→ What the exercise asks
Would you return the part of the Ward-Jackson passage from "Ward-Jackson and the" to "be with him.", word for word?

→ Source passage
= Beginning of Section =

Ward-Jackson and the socialite Marguerite Littman started the AIDS Crisis Trust in 1986. Ward-Jackson donated a globe that had been dedicated to the naturalist Joseph Banks for a charity auction at Christie's in aid of the trust in June 1987. He also served as a patron of the London Lighthouse hospice for AIDS patients.

He died of AIDS at St Mary's Hospital in Paddington on 23 August 1991. Diana, Princess of Wales, had visited Ward-Jackson five times in the three days before his death and was with him for six hours the day before he died. She had been introduced to him by Angela Serota, the former ballet dancer and the wife of Nicholas Serota, director of the Tate. Diana was on holiday with the royal family at Balmoral Castle when she was informed that he was close to death—she drove through the night to be with him.

A memorial service for Ward-Jackson was held at St Paul's Church, Knightsbridge on 15 October 1991. It was attended by Diana and Princess Margaret. Lord Palumbo read from The Prophet by Kahlil Gibran and Tessa Blackstone, Baroness Blackstone read from T.S. Eliot's Burnt Norton. Only those people who visited him in hospital in his final months were permitted to attend. In her biography of Diana, Tina Brown described the funeral as being "populated with le tout London society like a scene from La Traviata" and that his sick bed had "for a time, become the place to be" as he received friends from London's high society while "reclining on an Oscar Wildean sofa amid Renaissance bronzes and French engravings".

The choreographer Richard Alston dedicated his piece Cat's Eye to Ward-Jackson. It was premiered by the Rambert Dance Company at the Bristol Old Vic in June 1992. Derek Jarman presented his 1993 painting Ataxia - Aids is Fun to the Tate Galleries in memory of Ward-Jackson.

= End of Section =

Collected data
= Beginning of Section =

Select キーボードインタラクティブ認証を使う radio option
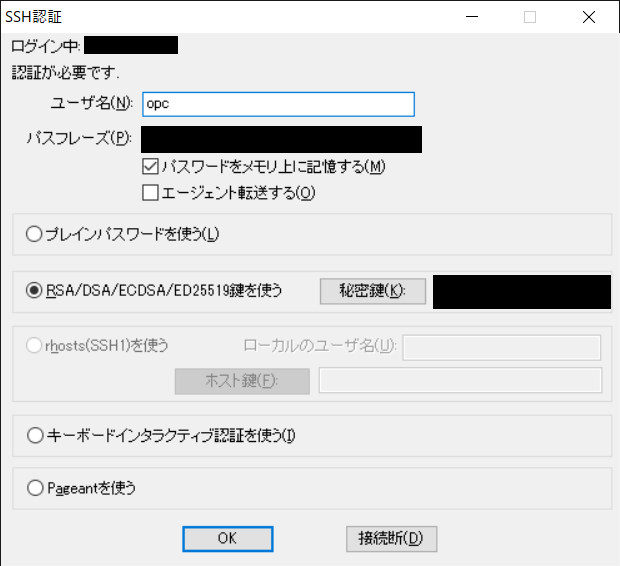Viewport: 620px width, 566px height. pos(35,435)
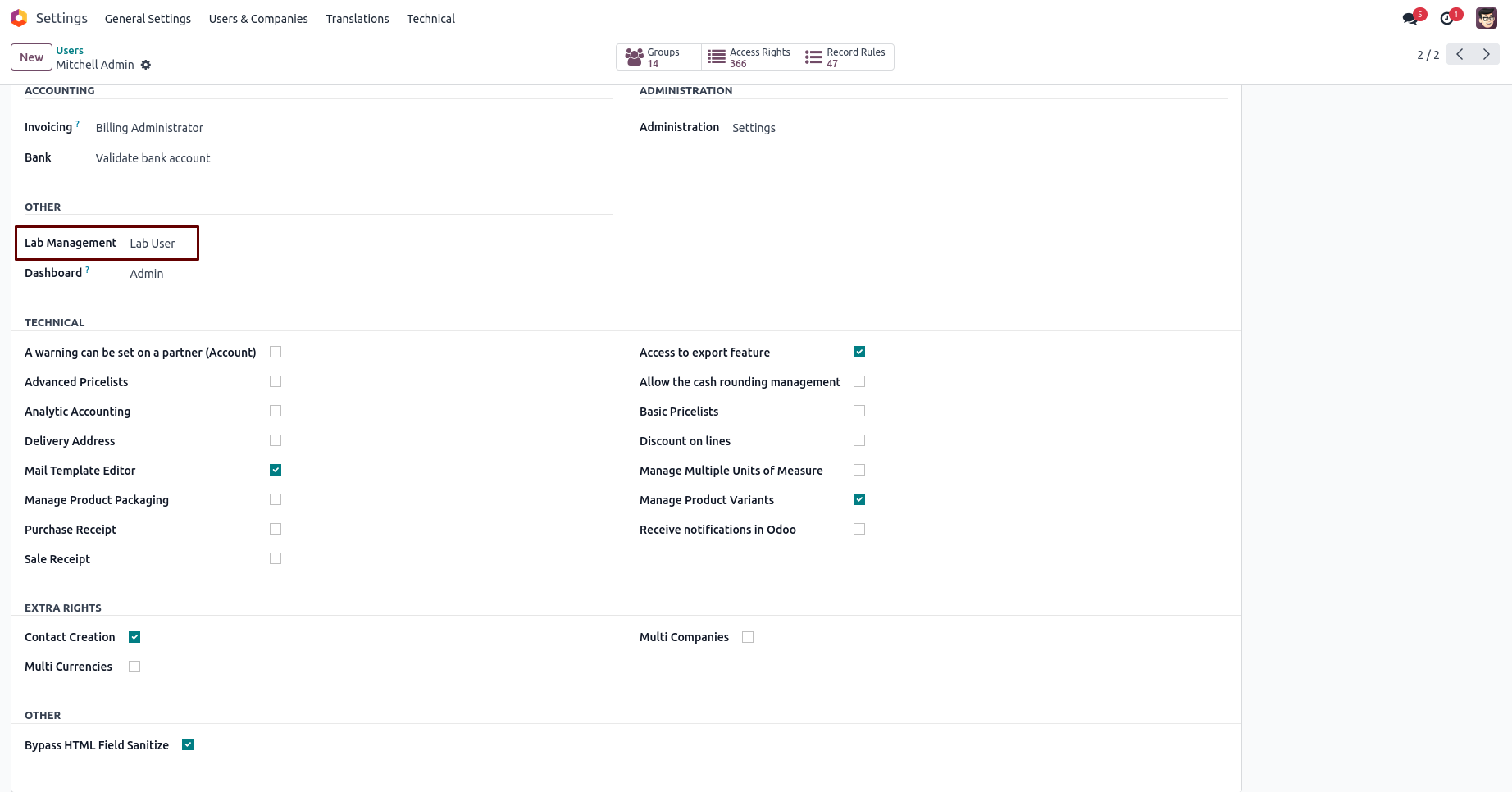The image size is (1512, 792).
Task: Open the gear actions menu beside Mitchell Admin
Action: 146,65
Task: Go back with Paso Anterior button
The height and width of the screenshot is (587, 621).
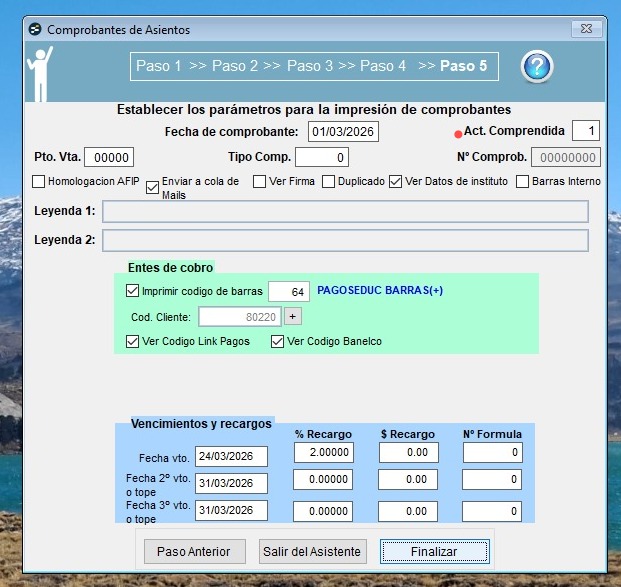Action: (x=194, y=551)
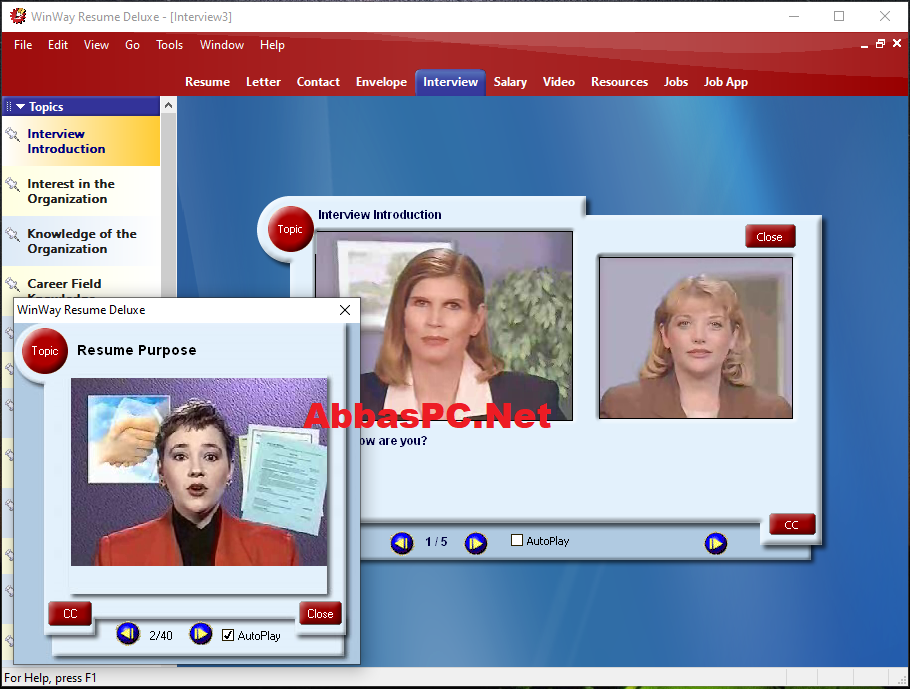This screenshot has width=910, height=689.
Task: Click the red Close button in Resume Purpose
Action: tap(320, 614)
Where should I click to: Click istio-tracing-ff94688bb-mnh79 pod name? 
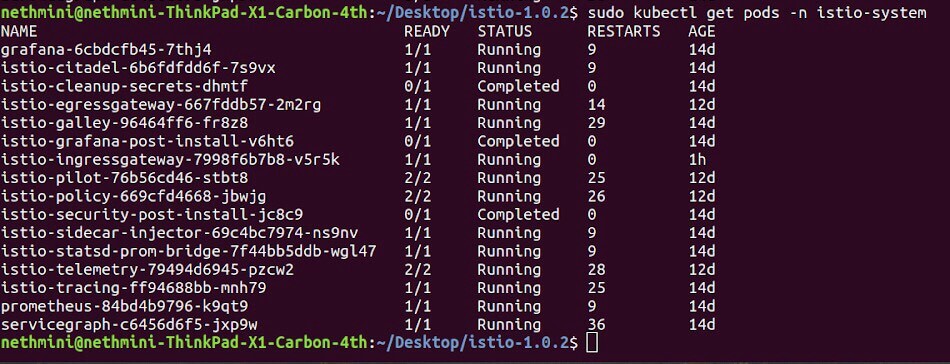(133, 288)
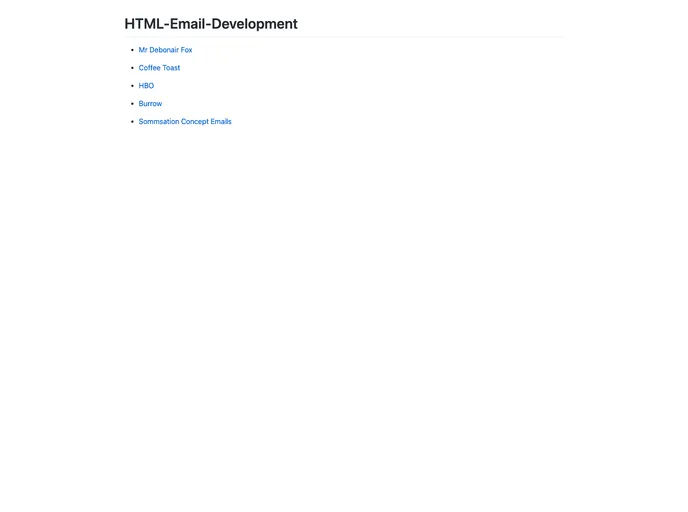Click the HTML-Email-Development page heading
Screen dimensions: 688x512
point(211,24)
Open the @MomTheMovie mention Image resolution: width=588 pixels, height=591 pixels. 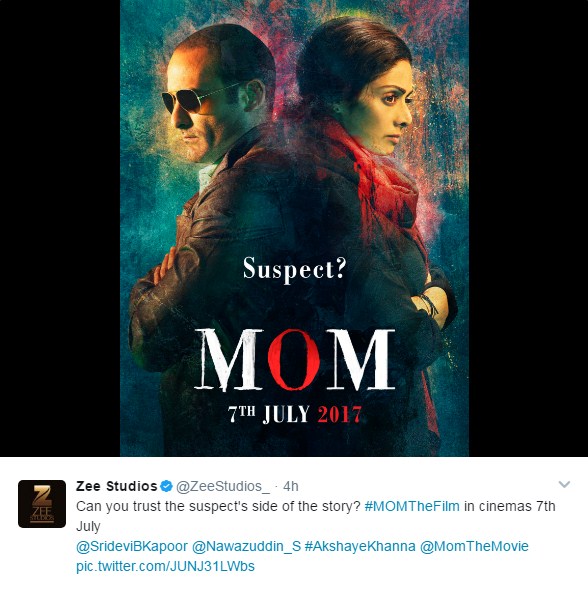pos(474,547)
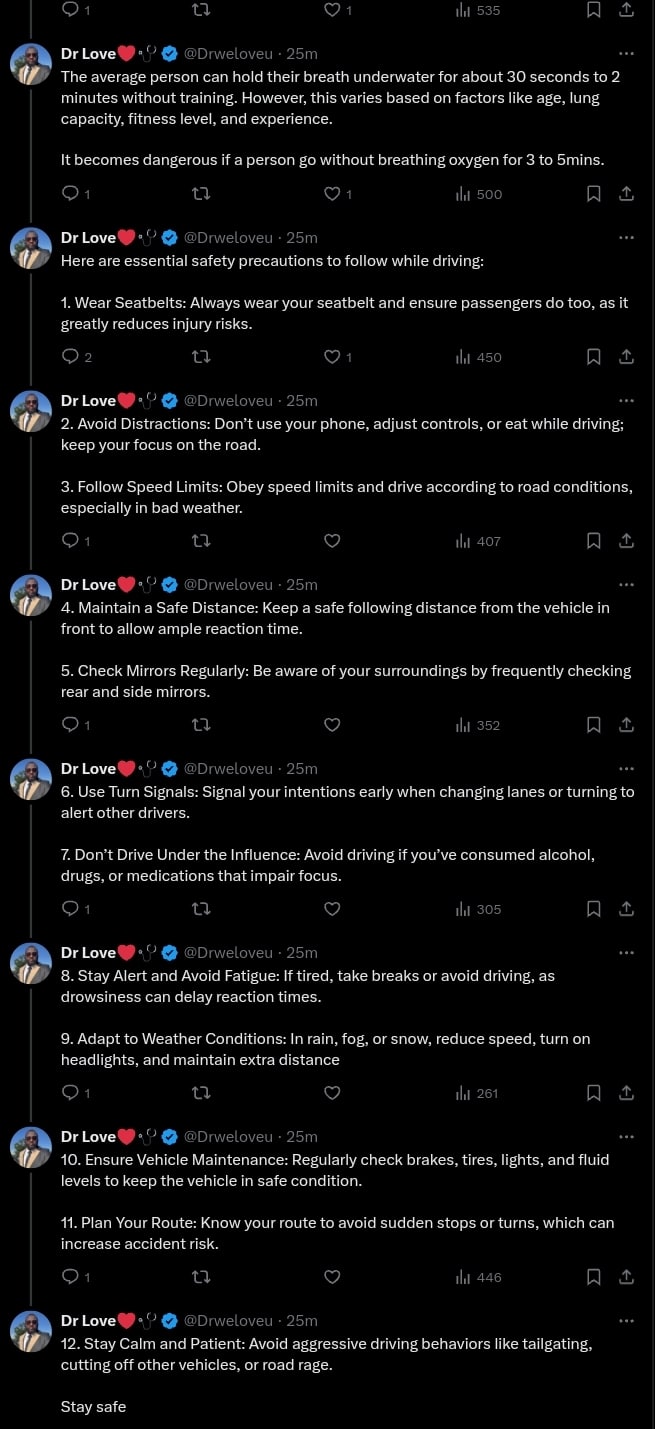Screen dimensions: 655x1429
Task: Repost the Plan Your Route tweet
Action: pyautogui.click(x=201, y=1277)
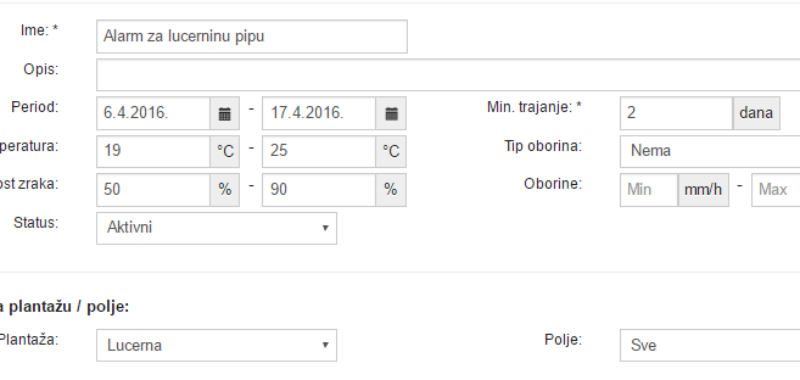Screen dimensions: 800x380
Task: Open the Tip oborina dropdown showing Nema
Action: coord(710,151)
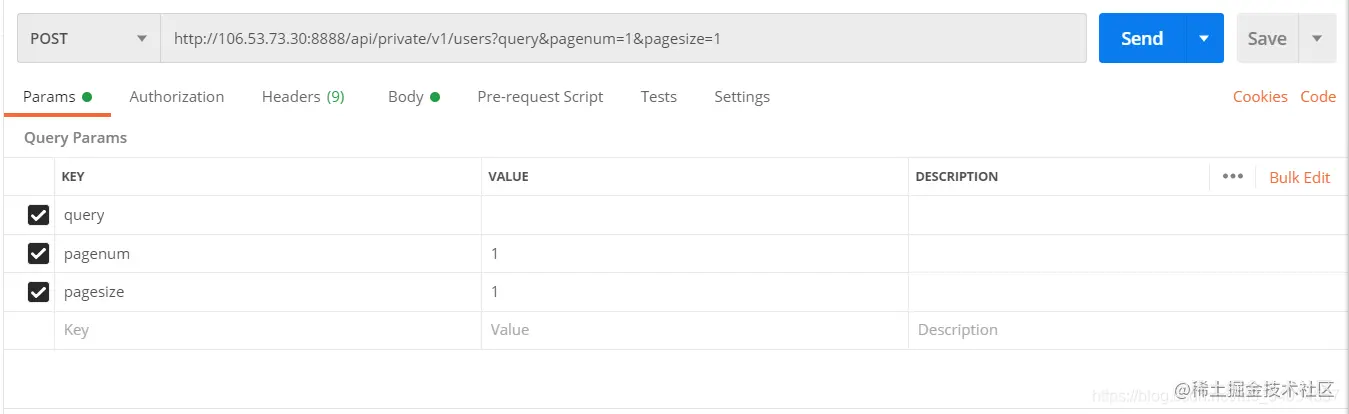This screenshot has width=1349, height=414.
Task: Expand the Send button dropdown arrow
Action: coord(1204,38)
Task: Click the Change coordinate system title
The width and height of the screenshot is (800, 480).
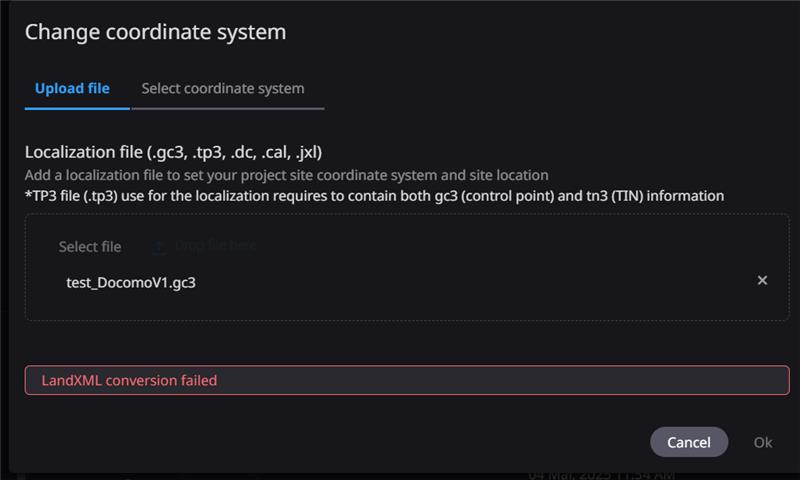Action: point(156,32)
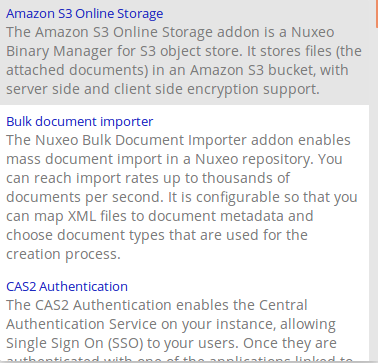The width and height of the screenshot is (378, 363).
Task: Click the Amazon S3 addon description paragraph
Action: pos(184,61)
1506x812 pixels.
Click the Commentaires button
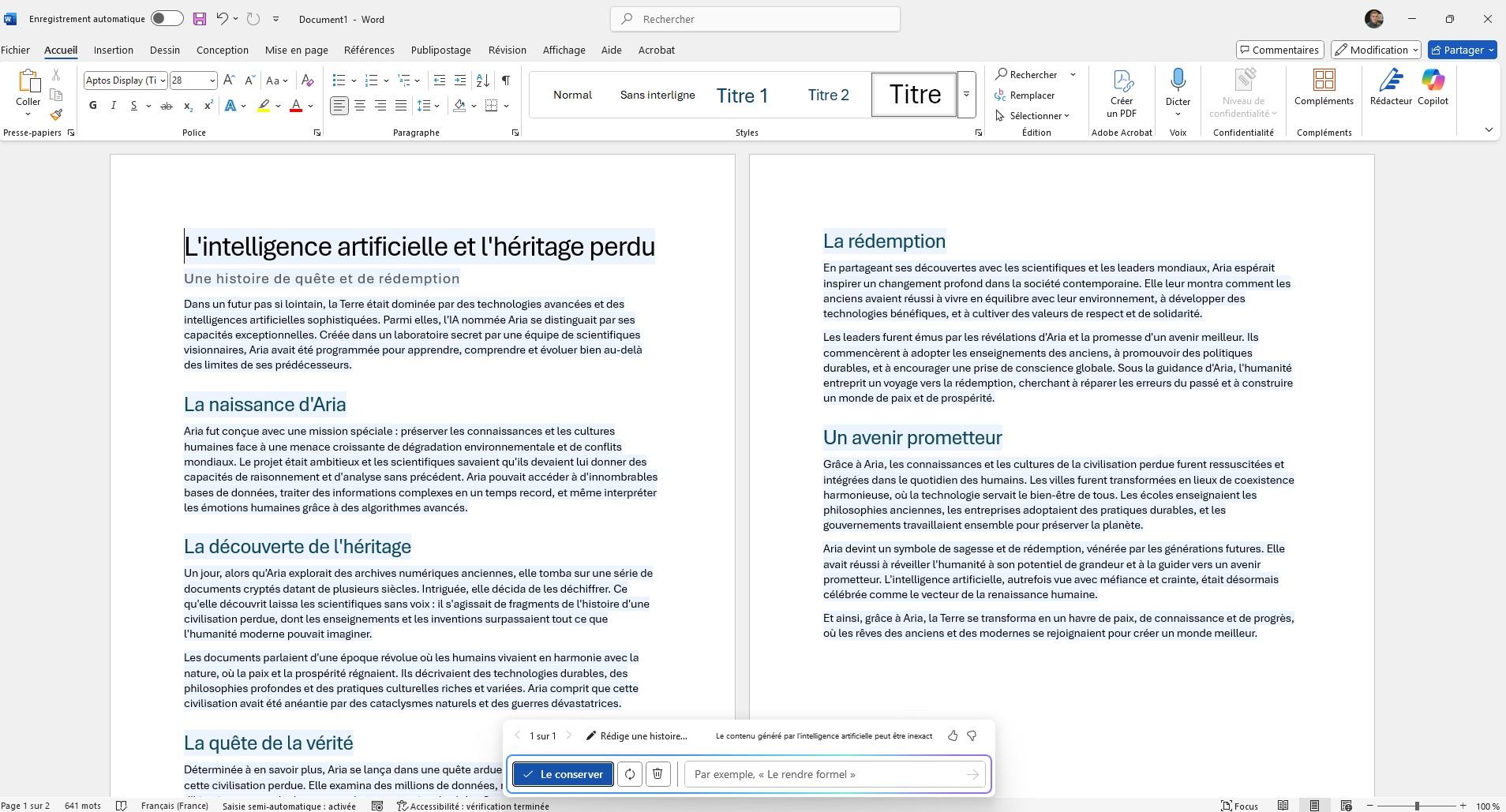point(1279,50)
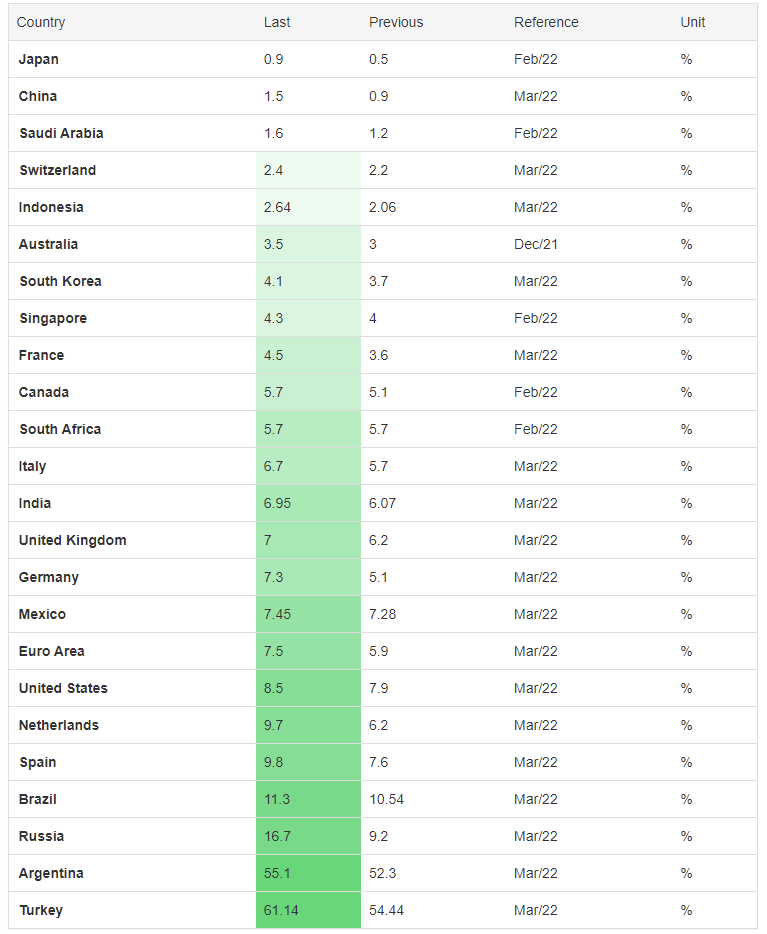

= End of Section =

→ Exercise answer
Ward-Jackson and the socialite Marguerite Littman started the AIDS Crisis Trust in 1986. Ward-Jackson donated a globe that had been dedicated to the naturalist Joseph Banks for a charity auction at Christie's in aid of the trust in June 1987. He also served as a patron of the London Lighthouse hospice for AIDS patients.

He died of AIDS at St Mary's Hospital in Paddington on 23 August 1991. Diana, Princess of Wales, had visited Ward-Jackson five times in the three days before his death and was with him for six hours the day before he died. She had been introduced to him by Angela Serota, the former ballet dancer and the wife of Nicholas Serota, director of the Tate. Diana was on holiday with the royal family at Balmoral Castle when she was informed that he was close to death—she drove through the night to be with him.